### Material for this exercise
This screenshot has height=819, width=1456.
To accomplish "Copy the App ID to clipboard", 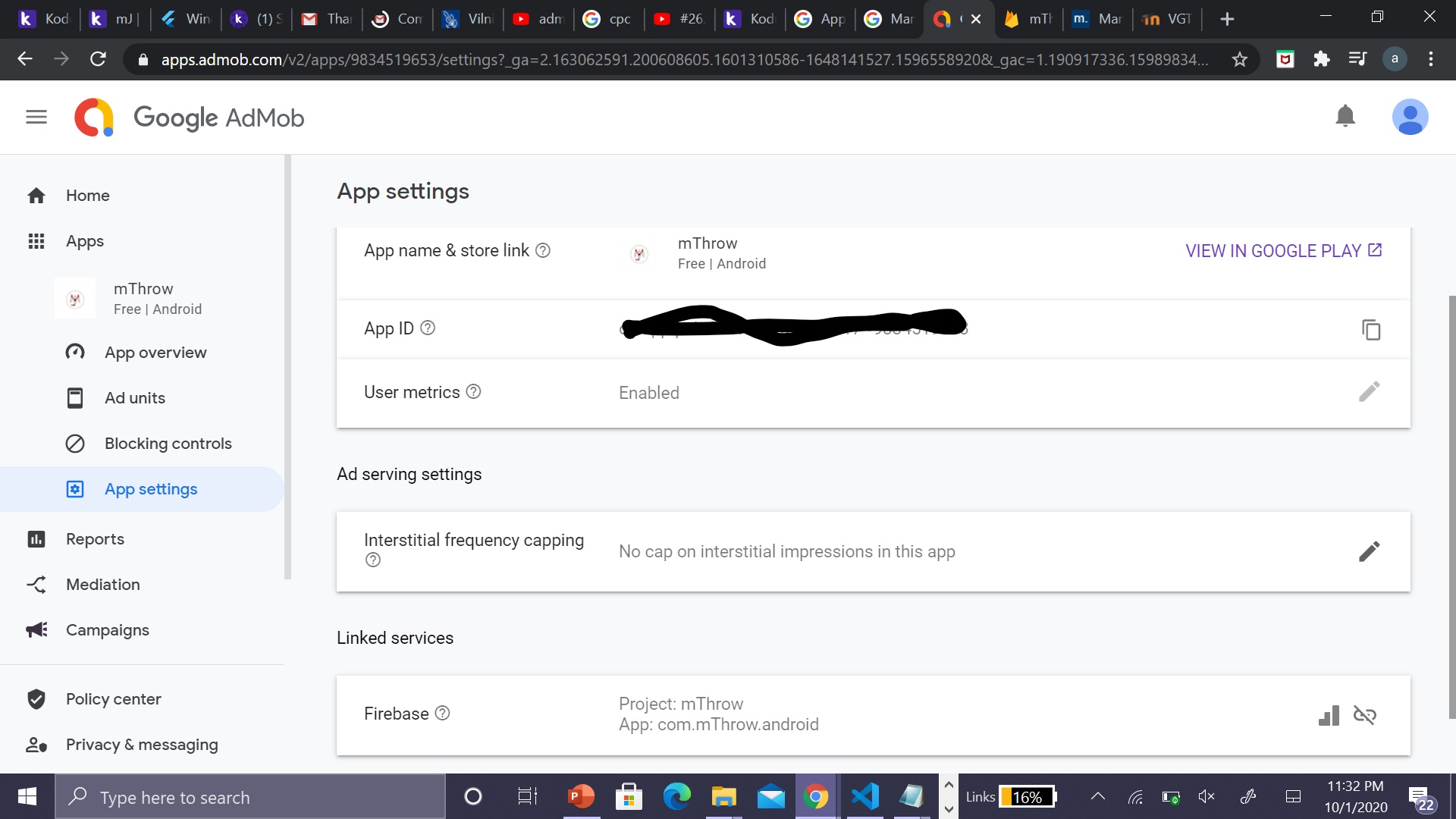I will pyautogui.click(x=1370, y=330).
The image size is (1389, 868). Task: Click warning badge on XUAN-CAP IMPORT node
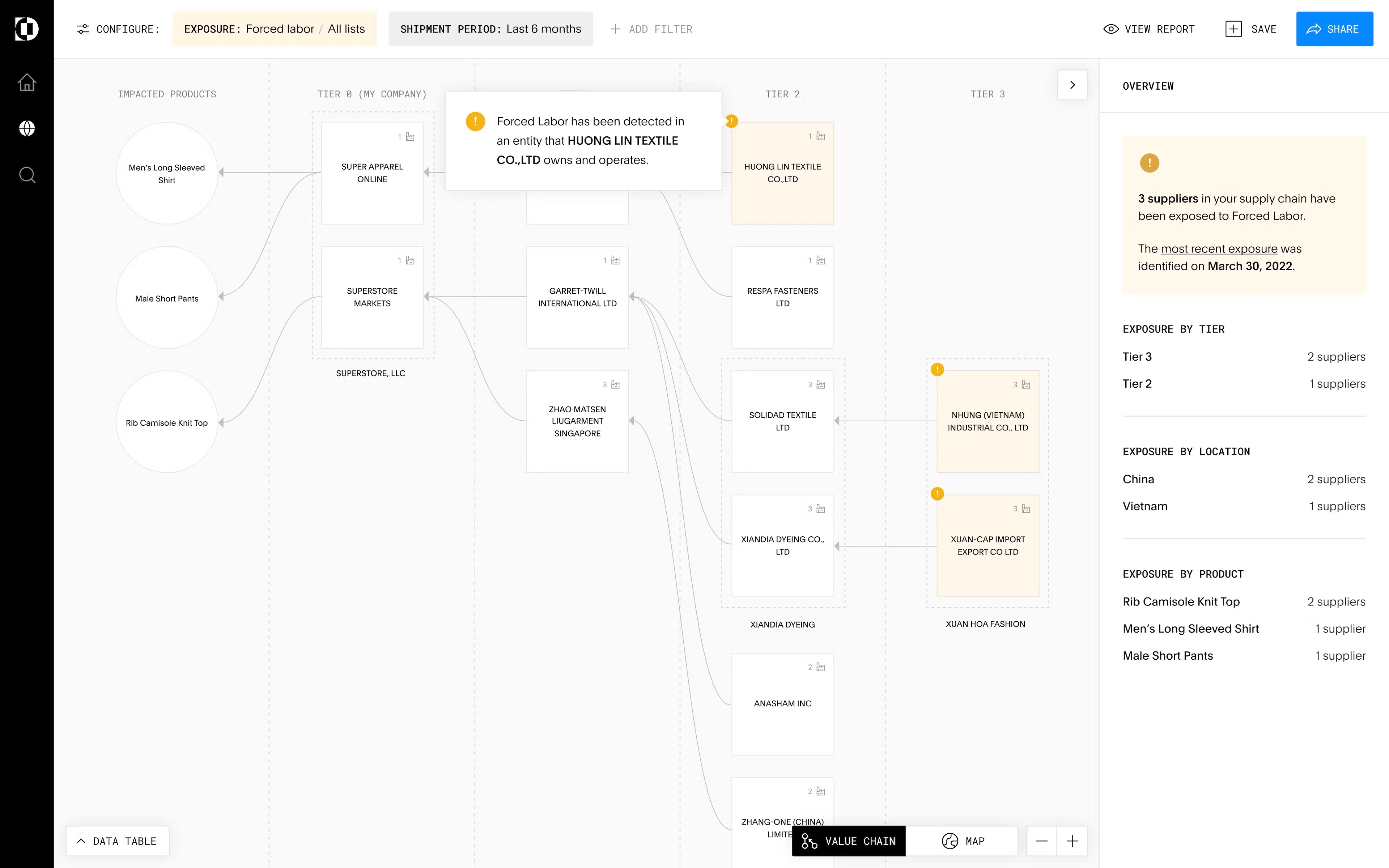[937, 494]
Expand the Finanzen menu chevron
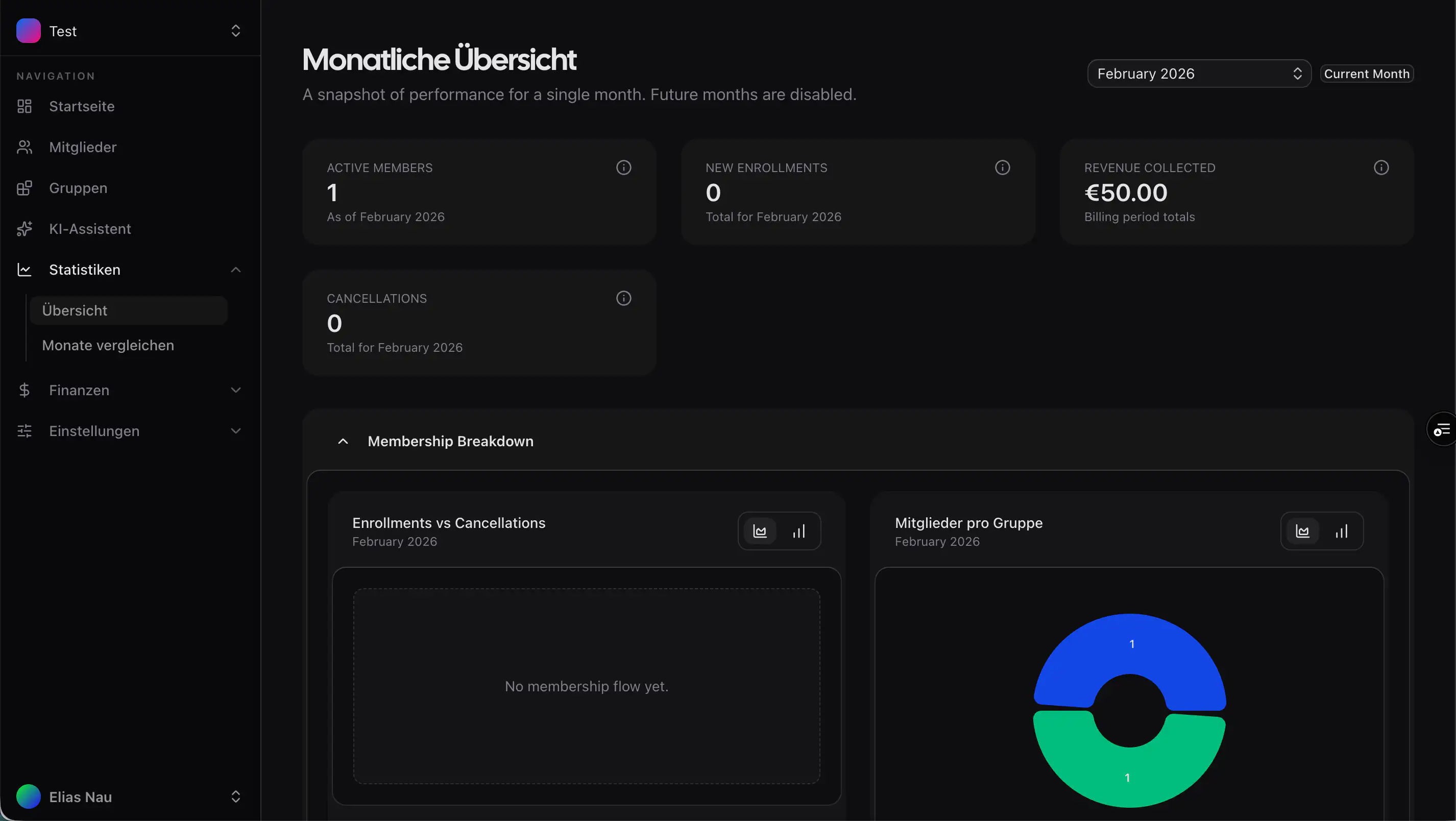This screenshot has width=1456, height=821. point(236,390)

### What you are asked to do
Could you repeat word for word only the lines from the one that contains "The image size" through the end of the listing, leaving out the pictures?

### Output below
The image size is (1389, 868). Task: Click warning badge on XUAN-CAP IMPORT node
[937, 494]
Expand the Finanzen menu chevron
This screenshot has width=1456, height=821. point(236,390)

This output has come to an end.